Royal Caribbean Group continues to see quarterly losses in the billions of dollars as a result of a pandemic that shut down the entire cruise sector since March of last year.

The Richard Fain-led cruise major on Friday posted an adjusted first-quarter loss of $1.1bn, dwarfing an adjusted loss of $310m in the same period of 2019. However, the bottom-line loss of $1.1bn was slimmer than the $1.4bn of red ink a year earlier.

Adjusted loss per share came in at $4.44 per share, missing analyst consensus of $4.39 loss per share and greatly exceeding a $1.48 loss per share suffered a year earlier.

Chief executive Fain is, nonetheless, optimistic about resuming cruising perhaps as early as mid-July, after the release of new guidelines from Washington.

"We have had very constructive dialogues with the Centers for Disease Control and Prevention [CDC] in recent weeks about resuming cruising in the US in a safe and healthy manner," he said in a statement.

"Last night, the CDC notified us of some clarifications and amplifications of their conditional sail order which addressed uncertainties and concerns we had raised."

He said the agency has dealt with the cruise industry in a constructive manner, taking in to account advances in vaccines and medical science about Covid-19.

"Although this is only part of a very complex process, it encourages us that we now see a pathway to a healthy and achievable return to service, hopefully in time for an Alaskan season," he said.

Royal Caribbean has pulled up anchor on some ships outside the US for limited overseas itineraries.

The New York-listed cruise owner's average monthly cash burn rate for the first quarter was about $300m, offset by securing about $12.3bn in liquidity through bond issuances, common stock offerings and other loan facilities.

Those fundraisers include a $1.5bn equity offering at $91 per share and issuing $1.5bn of 5.5% senior unsecured notes due in 2028.

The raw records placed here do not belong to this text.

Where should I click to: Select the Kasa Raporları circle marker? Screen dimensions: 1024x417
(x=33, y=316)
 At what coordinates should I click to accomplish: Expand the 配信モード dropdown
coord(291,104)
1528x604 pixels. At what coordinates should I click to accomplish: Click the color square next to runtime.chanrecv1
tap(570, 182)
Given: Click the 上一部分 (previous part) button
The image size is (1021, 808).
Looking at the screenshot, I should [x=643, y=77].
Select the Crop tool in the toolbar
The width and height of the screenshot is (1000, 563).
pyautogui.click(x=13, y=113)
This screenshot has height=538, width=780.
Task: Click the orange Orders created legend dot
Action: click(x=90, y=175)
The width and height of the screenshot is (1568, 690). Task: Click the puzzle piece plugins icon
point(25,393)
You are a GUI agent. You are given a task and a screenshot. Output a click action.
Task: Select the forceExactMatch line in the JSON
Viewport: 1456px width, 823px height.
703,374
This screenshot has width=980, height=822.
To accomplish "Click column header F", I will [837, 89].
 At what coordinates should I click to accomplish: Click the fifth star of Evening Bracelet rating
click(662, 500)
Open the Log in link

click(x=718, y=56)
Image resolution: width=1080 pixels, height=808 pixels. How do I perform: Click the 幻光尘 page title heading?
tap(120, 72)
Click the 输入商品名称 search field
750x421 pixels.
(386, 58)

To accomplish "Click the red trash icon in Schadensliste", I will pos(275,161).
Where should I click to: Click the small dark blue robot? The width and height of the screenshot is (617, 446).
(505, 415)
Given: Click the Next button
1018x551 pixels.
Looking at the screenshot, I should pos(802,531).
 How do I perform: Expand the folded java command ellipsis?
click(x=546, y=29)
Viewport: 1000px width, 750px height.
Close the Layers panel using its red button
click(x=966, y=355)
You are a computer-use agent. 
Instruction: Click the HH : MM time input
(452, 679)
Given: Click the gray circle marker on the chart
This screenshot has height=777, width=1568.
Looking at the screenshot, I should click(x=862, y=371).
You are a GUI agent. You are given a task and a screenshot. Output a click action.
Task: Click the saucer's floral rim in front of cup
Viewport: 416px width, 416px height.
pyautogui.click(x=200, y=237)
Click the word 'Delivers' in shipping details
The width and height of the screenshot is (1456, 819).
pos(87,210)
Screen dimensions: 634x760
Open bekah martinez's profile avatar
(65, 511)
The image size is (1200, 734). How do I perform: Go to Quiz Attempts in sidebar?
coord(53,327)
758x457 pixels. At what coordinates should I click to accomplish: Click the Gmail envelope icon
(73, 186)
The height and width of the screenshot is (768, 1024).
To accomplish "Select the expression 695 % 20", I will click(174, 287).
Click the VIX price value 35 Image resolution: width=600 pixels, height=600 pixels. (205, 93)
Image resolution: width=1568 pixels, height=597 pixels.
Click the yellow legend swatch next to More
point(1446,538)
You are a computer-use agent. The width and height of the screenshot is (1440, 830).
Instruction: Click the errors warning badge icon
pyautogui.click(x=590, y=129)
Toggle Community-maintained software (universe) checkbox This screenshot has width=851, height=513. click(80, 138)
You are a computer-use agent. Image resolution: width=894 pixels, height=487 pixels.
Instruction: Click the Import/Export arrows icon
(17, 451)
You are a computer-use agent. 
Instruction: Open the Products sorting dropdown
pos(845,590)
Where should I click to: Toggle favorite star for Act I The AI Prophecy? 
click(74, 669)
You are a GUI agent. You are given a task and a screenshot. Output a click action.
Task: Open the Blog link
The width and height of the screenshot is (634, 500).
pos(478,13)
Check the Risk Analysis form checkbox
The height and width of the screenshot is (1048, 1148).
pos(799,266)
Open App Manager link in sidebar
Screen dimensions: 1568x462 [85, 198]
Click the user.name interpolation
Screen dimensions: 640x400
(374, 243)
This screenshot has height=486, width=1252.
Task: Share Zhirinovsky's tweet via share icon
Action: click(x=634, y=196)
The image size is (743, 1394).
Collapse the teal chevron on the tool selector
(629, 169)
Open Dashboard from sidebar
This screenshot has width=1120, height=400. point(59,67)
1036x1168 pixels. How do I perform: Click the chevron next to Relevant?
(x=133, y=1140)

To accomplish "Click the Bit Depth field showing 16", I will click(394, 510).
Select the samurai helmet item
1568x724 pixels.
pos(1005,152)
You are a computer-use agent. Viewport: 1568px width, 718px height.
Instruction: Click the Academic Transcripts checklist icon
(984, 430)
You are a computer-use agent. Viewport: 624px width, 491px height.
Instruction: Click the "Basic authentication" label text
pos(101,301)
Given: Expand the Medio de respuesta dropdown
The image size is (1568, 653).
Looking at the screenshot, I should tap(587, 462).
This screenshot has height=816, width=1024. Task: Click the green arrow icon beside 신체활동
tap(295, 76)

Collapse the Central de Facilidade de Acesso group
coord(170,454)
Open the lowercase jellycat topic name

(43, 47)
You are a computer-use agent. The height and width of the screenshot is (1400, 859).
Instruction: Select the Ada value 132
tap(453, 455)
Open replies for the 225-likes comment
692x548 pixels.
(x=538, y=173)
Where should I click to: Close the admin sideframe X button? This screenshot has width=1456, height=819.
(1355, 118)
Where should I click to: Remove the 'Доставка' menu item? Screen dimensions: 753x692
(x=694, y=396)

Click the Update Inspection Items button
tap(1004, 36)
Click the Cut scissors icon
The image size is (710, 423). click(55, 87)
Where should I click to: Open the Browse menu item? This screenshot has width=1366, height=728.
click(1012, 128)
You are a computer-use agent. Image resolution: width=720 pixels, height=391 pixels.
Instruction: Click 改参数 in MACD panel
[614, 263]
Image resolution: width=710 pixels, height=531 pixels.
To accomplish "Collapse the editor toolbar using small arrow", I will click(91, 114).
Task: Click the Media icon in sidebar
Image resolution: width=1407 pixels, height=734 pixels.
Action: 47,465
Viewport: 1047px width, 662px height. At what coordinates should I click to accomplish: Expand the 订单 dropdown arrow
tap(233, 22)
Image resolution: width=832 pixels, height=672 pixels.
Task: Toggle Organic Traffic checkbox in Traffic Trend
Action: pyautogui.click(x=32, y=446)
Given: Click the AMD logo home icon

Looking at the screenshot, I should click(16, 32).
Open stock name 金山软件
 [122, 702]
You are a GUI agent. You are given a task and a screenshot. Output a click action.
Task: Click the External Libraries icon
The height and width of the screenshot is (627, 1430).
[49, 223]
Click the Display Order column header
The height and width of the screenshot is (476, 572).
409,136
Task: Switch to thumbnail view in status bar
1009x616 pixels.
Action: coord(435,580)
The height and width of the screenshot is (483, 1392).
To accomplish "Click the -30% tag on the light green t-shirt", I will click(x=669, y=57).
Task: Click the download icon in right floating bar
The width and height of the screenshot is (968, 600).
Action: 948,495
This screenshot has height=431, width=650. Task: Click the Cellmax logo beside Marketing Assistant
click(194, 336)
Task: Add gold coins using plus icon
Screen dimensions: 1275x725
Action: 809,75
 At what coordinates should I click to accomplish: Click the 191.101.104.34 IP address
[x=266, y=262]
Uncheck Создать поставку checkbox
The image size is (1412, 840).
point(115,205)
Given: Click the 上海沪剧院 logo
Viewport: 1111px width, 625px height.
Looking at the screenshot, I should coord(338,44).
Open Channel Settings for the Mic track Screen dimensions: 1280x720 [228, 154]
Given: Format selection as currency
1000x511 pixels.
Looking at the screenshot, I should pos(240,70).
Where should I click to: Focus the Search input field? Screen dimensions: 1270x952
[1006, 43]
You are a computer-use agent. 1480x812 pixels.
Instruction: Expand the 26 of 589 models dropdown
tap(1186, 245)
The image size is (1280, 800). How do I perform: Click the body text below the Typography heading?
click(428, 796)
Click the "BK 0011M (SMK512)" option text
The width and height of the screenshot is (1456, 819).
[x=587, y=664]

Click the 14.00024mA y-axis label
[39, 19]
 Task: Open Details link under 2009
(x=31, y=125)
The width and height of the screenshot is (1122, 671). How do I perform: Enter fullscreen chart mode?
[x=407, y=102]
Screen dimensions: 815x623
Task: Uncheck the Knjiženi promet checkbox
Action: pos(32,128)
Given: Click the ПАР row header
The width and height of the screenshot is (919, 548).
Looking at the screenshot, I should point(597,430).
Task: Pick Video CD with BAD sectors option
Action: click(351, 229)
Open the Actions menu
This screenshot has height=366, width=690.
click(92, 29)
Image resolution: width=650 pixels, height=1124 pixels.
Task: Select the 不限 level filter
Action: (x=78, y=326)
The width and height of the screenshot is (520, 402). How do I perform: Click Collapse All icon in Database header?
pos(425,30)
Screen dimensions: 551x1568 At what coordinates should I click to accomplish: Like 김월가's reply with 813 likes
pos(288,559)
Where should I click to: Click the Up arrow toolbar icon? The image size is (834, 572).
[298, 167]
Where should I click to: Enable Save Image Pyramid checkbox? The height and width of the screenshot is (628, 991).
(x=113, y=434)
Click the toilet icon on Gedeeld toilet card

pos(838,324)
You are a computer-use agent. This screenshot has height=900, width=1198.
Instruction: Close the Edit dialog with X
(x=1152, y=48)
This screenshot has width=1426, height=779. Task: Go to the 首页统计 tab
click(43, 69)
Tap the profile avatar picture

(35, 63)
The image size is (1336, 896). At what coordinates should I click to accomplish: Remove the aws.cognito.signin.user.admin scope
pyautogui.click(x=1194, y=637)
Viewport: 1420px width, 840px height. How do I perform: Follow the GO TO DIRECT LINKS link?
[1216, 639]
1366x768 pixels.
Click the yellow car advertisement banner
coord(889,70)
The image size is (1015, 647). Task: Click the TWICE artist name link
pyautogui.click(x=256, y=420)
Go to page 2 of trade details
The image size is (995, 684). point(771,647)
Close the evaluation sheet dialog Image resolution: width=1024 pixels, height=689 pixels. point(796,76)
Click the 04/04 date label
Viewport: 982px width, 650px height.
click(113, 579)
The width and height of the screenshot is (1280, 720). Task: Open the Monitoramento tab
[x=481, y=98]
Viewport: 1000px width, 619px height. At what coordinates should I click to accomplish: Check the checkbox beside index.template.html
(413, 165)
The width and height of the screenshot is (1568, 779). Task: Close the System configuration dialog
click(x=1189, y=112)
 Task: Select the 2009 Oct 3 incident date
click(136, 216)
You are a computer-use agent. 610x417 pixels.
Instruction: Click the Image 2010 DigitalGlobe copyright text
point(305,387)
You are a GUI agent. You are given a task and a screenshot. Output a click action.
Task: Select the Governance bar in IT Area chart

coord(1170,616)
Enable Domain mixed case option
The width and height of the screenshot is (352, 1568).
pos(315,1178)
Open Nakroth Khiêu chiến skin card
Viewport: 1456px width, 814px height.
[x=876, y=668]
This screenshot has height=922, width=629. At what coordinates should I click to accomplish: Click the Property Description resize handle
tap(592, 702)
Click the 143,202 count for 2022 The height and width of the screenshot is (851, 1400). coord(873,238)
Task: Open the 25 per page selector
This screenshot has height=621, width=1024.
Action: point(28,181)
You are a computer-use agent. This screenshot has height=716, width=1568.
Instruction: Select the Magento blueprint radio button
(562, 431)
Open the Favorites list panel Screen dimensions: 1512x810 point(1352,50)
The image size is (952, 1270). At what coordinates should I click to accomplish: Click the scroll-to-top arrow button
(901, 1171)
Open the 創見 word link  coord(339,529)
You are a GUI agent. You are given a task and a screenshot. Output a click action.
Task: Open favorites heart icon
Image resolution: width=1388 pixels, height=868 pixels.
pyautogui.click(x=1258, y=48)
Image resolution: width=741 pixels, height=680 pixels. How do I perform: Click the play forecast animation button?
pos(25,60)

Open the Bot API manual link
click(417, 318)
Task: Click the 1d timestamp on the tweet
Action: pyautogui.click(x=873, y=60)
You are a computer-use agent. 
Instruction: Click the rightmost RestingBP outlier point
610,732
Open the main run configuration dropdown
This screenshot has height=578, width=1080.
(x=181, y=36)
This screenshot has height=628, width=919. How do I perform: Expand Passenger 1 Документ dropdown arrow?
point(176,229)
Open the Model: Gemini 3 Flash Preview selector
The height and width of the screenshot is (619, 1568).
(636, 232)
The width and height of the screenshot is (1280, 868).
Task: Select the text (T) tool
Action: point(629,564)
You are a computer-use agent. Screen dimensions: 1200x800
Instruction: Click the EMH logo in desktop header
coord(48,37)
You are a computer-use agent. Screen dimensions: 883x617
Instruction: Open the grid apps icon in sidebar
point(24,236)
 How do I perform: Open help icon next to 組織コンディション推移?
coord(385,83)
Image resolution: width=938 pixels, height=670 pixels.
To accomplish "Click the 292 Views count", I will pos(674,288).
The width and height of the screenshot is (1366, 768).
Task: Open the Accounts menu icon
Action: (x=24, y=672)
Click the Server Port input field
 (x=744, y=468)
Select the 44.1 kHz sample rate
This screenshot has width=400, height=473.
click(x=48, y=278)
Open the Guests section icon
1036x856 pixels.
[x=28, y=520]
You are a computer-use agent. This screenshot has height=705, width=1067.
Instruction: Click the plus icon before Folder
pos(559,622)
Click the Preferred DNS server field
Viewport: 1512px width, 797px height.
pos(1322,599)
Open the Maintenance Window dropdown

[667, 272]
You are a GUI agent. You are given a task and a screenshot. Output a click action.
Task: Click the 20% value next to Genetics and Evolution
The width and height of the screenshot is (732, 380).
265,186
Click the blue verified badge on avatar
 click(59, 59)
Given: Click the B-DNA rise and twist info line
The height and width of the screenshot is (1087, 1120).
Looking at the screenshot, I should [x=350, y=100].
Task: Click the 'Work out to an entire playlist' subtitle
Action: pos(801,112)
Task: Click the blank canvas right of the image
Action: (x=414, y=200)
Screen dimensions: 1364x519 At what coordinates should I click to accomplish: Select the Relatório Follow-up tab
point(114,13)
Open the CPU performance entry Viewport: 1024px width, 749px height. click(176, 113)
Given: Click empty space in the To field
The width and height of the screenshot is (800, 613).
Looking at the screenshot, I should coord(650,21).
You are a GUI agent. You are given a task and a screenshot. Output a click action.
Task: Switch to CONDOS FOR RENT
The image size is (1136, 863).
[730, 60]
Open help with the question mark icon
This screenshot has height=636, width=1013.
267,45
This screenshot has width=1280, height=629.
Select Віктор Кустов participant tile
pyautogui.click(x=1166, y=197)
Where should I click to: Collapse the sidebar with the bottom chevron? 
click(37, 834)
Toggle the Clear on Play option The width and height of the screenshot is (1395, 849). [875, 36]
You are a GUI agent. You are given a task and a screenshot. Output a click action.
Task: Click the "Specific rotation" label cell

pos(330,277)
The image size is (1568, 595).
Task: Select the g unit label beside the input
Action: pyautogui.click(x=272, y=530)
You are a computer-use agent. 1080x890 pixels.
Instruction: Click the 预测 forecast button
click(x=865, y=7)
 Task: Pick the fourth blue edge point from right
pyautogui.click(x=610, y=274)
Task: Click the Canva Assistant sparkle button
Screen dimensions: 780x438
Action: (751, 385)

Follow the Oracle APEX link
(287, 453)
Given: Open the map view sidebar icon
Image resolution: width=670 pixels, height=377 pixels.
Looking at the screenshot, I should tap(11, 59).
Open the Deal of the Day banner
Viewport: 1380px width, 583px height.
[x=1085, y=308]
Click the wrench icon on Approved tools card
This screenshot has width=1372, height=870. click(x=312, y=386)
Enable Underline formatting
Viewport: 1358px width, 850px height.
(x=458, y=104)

Royal Caribbean also extended maturities on loans totalling $2.55bn by 18 months and made agreements to waive financial covenants on much of its debt through at least the third quarter of 2022.

"We are prepared and eager for the flywheel to start turning again," chief financial officer Jason Liberty said in a statement.

"Moreover, we are optimistic that with the gradual resumption of cruise operations, our cash flow from operations will sequentially improve, driven by an increase in the inflow of customer deposits.

"We feel optimistic about our future and are thrilled to see more and more guests around the globe enjoying incredible vacations on board our ships."

About 75% of bookings made for 2021 are new and 25% are due to be redeeming future cruise credits, Royal Caribbean said.

As of 31 March, the company had about $1.8bn in customer deposits, about 45% of which are related to the future cruise credits.

The Miami company's balance sheet showed $5.09bn in cash at the end of the quarter, with $20.9bn in total debt.